Here are 6 steps to help you enjoy your food and diet.

  1. Write down a list of the foods and beverages that give you the greatest pleasure.
  2. Review your list and put a + (plus) next to those items that are easy for you to consciously indulge in.
  3. Next put a ?- (minus) next to those foods that you tend to overeat and that challenge you in limiting your portions.
  4. For those items with a ?- (minus) come up with creative ways you can enjoy what gives you pleasure in conscious amounts. Aim for around 100 calorie servings. For example, you could break a favorite chocolate bar into small squares and wrap them individually in foil. Then put them out of sight and have just one a day.
  5. Finally, put an X next to those items that you tend to compulsively or addictively overeat.
  6. Decide how you will handle the items with an X next to them. Probably it will be best not to have these foods in the house. It may be best just to cross them off your list entirely and abstain completely from them.

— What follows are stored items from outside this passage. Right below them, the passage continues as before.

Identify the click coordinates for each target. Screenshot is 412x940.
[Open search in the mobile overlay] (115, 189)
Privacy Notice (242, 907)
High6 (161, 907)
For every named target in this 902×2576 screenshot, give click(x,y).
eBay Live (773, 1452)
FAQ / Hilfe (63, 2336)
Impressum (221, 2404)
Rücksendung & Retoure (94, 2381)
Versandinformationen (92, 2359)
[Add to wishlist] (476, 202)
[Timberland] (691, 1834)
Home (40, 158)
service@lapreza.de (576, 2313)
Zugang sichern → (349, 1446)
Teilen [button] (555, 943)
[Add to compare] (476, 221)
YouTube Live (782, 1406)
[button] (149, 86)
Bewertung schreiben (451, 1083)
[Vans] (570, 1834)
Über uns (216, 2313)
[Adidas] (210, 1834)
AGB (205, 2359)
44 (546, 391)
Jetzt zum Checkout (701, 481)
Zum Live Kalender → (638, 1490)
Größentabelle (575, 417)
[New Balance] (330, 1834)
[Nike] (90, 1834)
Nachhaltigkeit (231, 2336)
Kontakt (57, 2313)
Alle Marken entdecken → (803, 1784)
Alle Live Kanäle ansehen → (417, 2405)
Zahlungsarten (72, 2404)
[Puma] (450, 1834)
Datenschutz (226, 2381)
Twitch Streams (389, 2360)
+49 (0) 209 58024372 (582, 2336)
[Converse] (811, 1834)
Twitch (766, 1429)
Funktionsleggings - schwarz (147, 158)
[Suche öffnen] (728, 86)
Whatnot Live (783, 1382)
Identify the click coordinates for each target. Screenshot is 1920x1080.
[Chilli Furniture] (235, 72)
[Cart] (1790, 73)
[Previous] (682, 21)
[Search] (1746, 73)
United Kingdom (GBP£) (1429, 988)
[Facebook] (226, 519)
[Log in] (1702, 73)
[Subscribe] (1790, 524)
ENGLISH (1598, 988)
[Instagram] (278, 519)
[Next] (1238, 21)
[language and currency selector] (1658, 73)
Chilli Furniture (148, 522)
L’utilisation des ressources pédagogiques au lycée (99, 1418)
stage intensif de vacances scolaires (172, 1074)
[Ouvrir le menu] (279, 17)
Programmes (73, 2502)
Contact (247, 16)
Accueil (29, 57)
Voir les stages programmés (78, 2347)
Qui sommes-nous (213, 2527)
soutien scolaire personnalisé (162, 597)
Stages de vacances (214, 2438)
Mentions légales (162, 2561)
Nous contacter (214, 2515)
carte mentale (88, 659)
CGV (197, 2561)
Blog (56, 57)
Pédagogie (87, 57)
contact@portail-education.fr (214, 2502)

Many thanks to Haven Logan, who outlines these points in her short PDF Living a Healthy Life. Used with permission.

9 Comments

  1. Katie

    After having been in a period of cycling between over-indulgence and perhaps too zealous compensation, I’ve decided that the only thing that will work for me, as others have posted, is to not allow myself to have access to things that I will compulsively overeat. For me, one of these is natural cashew-macadamia nut butter that is just ground cashews and macadamia nuts, nothing else; I can sit down and eat an entire jar because it tastes so darn good.

    But that for other things that can’t just be avoided forever in all practicality, like bread or dried fruit, I’ve started asking myself if I’m really enjoying that next fig, raisin, or slice of bread I’m going to put in my mouth. Often, I’ve found that I won’t. Combining that with remembering just how far I’ve come since I lost weight seems to be helping me, because I do not want to go back to the way I was before.

    Reply
  2. Laura

    The first challenge is figuring out the difference between true “pleasure” and whatever emotional gratification you receive from the food. That’s where I am right now. Any suggestions?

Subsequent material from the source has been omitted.